Daf Yomi · Jewish Parenting in 15 · On-Ramp
Menachot 69
Insight: The Beauty of the "Unresolved"
In Menachot 69, the Gemara is a masterclass in the uncomfortable art of the "dilemma." The Sages spend pages wrestling with questions that seem—to our modern, efficiency-obsessed minds—like bizarre hypotheticals. What happens to wheat that falls from the clouds? Is a basket swallowed and excreted by an elephant still a "vessel"? Does a seed replanted after the Omer offering count as "land" or "movable property"?
As parents, we are often desperate for the "clean" answer. We want the definitive guide on why our toddler is hitting, exactly how much screen time is "perfect," or the secret formula to make our teenagers talk to us.

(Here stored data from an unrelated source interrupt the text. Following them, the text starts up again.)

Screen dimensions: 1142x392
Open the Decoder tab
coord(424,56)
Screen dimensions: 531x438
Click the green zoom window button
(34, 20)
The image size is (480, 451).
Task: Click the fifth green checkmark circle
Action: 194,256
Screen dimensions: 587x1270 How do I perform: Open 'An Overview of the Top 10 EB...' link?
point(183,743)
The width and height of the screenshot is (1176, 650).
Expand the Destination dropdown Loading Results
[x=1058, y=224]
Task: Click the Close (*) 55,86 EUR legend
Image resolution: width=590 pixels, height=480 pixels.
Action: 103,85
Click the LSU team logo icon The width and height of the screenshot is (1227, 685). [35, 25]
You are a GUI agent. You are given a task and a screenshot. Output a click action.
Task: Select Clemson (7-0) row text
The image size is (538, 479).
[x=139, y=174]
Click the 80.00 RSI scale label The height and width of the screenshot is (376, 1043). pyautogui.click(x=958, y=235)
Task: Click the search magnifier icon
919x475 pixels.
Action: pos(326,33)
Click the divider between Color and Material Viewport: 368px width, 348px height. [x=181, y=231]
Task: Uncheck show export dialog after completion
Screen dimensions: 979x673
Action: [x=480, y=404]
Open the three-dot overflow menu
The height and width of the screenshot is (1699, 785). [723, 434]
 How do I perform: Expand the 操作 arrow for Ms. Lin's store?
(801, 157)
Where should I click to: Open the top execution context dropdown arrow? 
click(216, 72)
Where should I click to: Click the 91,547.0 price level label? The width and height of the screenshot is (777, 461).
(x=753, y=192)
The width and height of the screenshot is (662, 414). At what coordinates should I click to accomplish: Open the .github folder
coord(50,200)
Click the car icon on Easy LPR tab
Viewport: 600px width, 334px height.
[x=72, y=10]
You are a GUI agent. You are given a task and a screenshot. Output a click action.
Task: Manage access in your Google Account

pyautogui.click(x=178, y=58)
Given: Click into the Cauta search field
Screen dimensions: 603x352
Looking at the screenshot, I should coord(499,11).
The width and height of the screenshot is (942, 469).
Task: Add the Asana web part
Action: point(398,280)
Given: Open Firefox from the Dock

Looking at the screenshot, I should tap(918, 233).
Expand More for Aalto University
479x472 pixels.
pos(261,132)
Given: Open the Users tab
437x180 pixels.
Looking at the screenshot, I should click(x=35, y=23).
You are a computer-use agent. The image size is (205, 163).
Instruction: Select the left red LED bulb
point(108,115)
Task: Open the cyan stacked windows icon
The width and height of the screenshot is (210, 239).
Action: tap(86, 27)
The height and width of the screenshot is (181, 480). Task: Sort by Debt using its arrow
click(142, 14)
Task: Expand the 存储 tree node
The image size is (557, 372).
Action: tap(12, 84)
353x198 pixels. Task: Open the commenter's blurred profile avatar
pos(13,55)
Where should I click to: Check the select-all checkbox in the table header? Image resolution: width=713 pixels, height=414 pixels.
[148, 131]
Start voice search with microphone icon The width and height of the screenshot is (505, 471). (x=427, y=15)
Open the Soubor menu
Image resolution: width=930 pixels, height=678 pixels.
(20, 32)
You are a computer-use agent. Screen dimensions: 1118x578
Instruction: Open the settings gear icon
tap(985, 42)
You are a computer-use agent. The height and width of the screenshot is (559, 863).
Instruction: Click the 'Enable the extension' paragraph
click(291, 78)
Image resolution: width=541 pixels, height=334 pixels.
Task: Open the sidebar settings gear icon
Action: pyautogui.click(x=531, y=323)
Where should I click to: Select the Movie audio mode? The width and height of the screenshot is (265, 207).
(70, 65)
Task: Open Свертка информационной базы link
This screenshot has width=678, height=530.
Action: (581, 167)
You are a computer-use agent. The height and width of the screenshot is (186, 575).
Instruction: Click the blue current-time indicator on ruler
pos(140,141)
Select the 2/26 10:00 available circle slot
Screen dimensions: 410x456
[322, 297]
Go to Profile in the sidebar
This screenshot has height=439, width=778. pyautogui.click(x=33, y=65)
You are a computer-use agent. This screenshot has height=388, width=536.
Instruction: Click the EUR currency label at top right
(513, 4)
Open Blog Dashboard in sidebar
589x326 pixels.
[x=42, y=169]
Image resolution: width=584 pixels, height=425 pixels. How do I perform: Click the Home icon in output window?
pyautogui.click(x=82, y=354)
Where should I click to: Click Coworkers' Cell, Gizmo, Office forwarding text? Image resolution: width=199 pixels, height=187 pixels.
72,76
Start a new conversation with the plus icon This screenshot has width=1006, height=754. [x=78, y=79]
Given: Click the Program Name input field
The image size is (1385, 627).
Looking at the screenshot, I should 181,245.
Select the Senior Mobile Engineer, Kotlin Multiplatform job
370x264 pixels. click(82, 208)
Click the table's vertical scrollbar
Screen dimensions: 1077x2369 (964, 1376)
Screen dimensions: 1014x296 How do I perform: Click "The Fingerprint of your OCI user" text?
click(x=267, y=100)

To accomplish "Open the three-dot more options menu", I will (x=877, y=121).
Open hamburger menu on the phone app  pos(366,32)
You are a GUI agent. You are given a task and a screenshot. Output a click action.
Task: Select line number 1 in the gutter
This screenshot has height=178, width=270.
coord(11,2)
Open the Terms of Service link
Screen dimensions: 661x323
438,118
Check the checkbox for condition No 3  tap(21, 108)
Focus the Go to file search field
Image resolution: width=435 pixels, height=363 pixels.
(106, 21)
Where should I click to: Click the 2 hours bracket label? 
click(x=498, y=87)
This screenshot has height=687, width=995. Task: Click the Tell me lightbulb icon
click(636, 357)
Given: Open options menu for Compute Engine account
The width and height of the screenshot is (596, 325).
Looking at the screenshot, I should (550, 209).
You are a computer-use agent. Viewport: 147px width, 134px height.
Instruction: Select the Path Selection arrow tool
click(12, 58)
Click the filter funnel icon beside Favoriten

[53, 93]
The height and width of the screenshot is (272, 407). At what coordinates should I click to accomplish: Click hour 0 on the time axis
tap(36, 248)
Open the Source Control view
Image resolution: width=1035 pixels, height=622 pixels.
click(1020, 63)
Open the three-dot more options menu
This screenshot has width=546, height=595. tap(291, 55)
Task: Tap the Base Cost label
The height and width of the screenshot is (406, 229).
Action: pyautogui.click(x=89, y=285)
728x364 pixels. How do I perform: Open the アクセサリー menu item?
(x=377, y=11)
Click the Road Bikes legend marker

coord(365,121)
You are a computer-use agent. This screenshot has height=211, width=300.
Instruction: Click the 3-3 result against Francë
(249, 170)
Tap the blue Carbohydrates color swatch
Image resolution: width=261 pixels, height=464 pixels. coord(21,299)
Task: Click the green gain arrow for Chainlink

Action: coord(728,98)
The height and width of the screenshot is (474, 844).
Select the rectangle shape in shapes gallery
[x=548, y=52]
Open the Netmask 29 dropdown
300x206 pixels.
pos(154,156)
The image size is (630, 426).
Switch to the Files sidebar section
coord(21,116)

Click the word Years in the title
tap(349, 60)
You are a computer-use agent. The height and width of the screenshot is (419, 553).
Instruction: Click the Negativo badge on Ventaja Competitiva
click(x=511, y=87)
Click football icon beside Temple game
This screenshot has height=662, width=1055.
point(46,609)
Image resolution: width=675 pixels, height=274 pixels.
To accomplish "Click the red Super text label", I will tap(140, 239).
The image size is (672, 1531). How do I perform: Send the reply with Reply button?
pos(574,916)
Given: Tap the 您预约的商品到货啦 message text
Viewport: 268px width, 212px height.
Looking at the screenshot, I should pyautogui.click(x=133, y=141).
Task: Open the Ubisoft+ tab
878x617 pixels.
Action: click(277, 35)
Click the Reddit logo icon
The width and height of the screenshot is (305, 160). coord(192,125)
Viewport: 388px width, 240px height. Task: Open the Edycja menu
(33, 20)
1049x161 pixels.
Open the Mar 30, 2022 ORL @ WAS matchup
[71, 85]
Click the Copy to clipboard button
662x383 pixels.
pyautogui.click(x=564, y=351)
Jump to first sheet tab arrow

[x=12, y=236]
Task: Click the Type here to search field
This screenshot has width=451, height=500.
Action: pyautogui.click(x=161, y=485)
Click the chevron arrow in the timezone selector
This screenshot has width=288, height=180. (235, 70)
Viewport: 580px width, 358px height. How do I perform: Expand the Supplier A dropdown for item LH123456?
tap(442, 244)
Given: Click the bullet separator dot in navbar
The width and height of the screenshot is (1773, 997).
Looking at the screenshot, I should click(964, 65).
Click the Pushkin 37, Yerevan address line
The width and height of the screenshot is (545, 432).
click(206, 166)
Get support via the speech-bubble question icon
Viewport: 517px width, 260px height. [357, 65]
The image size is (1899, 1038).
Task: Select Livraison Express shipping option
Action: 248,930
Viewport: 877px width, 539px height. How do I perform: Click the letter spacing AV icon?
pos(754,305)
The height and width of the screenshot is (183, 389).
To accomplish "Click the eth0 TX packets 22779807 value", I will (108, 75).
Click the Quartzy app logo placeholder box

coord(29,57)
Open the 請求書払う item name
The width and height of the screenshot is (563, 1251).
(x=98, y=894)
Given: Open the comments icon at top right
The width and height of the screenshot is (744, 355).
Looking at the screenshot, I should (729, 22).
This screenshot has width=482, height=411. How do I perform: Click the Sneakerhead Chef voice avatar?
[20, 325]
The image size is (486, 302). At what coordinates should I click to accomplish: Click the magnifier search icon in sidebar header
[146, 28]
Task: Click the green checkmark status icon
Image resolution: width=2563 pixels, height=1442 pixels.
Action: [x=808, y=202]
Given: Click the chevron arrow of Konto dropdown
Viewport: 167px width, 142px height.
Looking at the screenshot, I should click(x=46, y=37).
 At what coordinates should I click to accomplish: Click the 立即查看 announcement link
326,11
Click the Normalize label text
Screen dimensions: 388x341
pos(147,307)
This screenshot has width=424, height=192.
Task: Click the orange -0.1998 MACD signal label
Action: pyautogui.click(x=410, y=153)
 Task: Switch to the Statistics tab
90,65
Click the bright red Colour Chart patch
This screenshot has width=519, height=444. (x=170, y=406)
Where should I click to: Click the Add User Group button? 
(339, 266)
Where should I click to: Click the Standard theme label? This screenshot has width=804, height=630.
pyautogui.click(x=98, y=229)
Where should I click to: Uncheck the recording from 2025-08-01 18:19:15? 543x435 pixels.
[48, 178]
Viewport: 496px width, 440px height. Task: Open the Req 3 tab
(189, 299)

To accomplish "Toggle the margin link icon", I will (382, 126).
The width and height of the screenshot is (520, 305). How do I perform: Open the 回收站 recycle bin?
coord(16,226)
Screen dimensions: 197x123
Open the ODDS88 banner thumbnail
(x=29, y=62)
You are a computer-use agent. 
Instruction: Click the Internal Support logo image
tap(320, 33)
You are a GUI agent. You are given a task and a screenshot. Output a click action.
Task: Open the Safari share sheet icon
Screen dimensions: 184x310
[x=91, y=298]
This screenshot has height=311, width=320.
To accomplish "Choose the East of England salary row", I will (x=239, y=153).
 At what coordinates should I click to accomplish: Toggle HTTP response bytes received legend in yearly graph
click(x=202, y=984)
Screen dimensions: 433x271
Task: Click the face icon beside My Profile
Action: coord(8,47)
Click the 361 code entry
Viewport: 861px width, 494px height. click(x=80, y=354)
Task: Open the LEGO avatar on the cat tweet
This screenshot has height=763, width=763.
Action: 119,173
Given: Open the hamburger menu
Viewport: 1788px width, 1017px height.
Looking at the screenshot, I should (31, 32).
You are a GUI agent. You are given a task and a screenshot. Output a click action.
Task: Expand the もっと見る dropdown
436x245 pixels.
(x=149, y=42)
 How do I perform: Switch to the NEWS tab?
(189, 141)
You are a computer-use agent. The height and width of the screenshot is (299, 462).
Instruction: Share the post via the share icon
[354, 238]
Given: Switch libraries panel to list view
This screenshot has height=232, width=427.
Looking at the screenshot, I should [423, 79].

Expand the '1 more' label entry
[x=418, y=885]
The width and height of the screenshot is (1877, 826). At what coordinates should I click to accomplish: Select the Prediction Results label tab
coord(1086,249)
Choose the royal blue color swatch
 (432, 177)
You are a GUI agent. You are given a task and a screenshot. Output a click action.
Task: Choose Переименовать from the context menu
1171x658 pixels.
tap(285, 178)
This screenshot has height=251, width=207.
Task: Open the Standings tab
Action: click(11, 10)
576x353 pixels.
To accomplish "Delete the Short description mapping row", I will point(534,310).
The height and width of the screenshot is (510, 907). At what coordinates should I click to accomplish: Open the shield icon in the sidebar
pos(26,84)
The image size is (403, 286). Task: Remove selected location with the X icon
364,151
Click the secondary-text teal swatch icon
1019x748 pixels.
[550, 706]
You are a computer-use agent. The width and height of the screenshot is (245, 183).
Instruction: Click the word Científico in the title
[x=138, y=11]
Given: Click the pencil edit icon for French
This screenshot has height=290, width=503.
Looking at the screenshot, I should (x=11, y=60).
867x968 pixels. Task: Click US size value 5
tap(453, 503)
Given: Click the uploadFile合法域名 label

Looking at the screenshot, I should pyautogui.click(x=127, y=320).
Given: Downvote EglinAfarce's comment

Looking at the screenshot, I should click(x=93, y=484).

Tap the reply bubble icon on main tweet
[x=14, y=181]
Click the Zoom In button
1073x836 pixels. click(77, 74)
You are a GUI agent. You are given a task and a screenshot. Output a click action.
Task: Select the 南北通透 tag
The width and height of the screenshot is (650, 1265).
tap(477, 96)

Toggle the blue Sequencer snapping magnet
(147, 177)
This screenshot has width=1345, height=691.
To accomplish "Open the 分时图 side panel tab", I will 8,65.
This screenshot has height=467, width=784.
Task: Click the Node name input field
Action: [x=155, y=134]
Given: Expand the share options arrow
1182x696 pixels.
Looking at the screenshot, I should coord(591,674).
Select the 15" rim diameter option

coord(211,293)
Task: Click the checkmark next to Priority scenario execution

We crave the halakha—the clear path forward. But parenting is rarely a clean legal code. It is an endless series of "dilemmas that stand unresolved." Your child is a complex, growing, shifting entity, much like the grain that Rabbi Shimon ben Pazi describes: growing, then uprooted, then replanted, then growing again. Is the child defined by the "initial growth" of their infancy, or the "additional growth" of their current phase?
The wisdom here isn't just in the legal analysis; it is in the tolerance for the process. The Sages do not panic when they cannot resolve a question. They label it Teiku—"let it stand." They acknowledge that the world is messy, that categories are fluid, and that some things simply cannot be forced into a binary box.
When you feel like you are failing because you haven't "solved" your child’s defiance, or because you can't categorize their behavior as strictly "good" or "bad," take a breath. Parenting is not a static object; it is an ecosystem. Sometimes, the most Jewish, authentic way to parent is to sit with the Teiku—the unresolved tension—and keep nurturing the soil anyway. You don’t need to know if the wheat is "movable" or "fixed" to know that it still needs water and sunlight. You don’t need to know the "perfect" solution to a behavioral struggle to know that your presence and empathy are the nutrients that allow growth to happen. Bless the chaos of the unanswered, and trust that the "growing" is the point, not the "resolving."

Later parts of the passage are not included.